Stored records
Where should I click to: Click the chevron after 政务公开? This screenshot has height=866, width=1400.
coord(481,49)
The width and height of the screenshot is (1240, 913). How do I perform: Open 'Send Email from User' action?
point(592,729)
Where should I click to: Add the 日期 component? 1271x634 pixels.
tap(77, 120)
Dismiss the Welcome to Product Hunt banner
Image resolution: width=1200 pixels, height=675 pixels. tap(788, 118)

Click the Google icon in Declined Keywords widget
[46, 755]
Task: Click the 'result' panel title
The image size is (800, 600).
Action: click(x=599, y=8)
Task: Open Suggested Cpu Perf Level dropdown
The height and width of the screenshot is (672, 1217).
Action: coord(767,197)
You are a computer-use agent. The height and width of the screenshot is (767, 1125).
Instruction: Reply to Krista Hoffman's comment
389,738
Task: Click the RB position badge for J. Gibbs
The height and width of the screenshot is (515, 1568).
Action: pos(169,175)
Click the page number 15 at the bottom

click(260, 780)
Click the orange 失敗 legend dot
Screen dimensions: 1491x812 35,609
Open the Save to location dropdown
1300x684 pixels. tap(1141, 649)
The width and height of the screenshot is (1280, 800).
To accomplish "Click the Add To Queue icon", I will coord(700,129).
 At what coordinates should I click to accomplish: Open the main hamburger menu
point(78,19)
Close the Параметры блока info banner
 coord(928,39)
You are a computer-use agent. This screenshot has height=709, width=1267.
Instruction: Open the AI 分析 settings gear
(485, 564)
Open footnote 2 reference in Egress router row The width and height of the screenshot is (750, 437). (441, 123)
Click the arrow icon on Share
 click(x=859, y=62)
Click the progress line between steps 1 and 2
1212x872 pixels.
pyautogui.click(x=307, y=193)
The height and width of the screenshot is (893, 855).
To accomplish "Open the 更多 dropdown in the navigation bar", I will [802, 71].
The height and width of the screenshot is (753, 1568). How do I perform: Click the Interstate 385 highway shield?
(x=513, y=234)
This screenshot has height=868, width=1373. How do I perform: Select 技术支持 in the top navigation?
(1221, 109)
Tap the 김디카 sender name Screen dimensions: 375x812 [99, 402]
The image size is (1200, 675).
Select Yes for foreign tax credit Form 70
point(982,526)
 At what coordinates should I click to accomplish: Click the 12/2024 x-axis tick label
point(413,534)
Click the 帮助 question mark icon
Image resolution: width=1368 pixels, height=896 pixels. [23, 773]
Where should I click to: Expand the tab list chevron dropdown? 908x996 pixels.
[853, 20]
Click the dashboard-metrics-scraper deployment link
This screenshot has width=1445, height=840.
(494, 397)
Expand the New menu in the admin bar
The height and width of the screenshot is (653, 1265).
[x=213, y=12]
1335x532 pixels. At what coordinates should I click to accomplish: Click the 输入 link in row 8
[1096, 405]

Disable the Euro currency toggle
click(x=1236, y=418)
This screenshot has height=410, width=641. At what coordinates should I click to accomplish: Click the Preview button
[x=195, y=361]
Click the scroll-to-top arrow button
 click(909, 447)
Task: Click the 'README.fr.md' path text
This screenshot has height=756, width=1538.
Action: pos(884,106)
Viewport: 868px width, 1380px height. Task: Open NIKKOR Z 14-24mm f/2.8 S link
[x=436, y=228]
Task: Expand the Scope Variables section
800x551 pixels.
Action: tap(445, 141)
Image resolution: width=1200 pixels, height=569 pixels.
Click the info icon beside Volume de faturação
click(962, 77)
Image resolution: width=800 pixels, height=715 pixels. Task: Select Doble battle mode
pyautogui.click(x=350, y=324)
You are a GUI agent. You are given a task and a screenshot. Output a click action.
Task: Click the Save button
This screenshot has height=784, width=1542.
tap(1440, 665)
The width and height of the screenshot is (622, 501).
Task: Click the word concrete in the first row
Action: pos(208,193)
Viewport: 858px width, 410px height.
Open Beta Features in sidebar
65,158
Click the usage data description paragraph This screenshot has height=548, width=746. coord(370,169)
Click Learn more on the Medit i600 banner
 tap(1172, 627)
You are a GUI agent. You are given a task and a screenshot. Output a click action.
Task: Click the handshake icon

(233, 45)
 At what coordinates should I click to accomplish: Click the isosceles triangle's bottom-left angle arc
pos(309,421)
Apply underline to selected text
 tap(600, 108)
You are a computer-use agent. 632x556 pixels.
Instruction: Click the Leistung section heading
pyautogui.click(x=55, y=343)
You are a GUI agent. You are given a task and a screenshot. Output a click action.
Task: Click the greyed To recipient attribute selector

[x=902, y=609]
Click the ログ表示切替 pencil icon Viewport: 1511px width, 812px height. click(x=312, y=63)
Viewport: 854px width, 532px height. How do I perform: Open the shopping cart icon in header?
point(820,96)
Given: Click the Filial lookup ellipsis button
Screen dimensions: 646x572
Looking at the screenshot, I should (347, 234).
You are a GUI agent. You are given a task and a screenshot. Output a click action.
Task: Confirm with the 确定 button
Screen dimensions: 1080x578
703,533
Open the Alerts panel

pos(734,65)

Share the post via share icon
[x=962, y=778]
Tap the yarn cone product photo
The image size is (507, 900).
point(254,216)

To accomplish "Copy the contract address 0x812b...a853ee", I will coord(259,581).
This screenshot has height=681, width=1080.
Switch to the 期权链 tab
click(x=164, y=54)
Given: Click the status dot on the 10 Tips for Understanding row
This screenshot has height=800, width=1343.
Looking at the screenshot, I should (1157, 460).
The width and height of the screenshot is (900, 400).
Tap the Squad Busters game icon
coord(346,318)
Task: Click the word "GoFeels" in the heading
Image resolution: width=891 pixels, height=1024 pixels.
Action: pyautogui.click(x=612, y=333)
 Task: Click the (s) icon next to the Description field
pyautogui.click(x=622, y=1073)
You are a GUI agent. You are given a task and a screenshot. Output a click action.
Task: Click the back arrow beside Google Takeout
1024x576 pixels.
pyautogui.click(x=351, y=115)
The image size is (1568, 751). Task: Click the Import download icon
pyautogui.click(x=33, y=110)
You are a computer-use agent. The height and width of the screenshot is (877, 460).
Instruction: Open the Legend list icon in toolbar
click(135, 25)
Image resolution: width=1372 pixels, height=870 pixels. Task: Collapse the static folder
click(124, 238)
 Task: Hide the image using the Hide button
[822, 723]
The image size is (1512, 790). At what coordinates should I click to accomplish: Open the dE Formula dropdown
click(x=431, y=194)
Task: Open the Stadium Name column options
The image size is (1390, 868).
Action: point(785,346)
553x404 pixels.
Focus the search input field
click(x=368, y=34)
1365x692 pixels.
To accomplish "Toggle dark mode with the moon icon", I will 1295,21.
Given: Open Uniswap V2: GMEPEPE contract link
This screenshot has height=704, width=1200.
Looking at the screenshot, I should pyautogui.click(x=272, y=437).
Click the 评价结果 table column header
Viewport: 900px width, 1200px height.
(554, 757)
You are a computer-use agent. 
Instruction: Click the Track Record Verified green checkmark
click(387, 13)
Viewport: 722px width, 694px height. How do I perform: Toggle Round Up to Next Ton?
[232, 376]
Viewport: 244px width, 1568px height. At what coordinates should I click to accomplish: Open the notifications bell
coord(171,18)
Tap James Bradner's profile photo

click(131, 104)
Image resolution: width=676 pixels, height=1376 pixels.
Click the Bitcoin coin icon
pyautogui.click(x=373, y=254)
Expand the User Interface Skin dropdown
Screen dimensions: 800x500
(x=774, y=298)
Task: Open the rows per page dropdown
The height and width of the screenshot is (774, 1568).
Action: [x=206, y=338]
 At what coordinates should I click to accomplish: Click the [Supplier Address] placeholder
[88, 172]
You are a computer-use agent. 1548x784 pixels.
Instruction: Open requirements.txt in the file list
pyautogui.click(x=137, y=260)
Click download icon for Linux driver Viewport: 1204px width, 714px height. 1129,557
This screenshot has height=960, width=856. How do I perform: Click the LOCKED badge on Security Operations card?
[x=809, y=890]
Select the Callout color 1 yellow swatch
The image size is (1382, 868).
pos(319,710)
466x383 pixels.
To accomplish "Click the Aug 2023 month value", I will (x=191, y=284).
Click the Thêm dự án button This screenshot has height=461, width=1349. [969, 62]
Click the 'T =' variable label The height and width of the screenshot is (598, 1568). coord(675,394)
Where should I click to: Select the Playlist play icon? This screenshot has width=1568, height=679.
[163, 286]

▶ TASK DESCRIPTION
For each line in the entries that holds "computer", return that line.

▶ REPLY
You are a computer-use agent. The height and width of the screenshot is (767, 1125).
You are a computer-use agent. This screenshot has height=709, width=1267.
You are a computer-use agent. 632x556 pixels.
You are a computer-use agent. The height and width of the screenshot is (877, 460).
You are a computer-use agent. 
You are a computer-use agent. 1548x784 pixels.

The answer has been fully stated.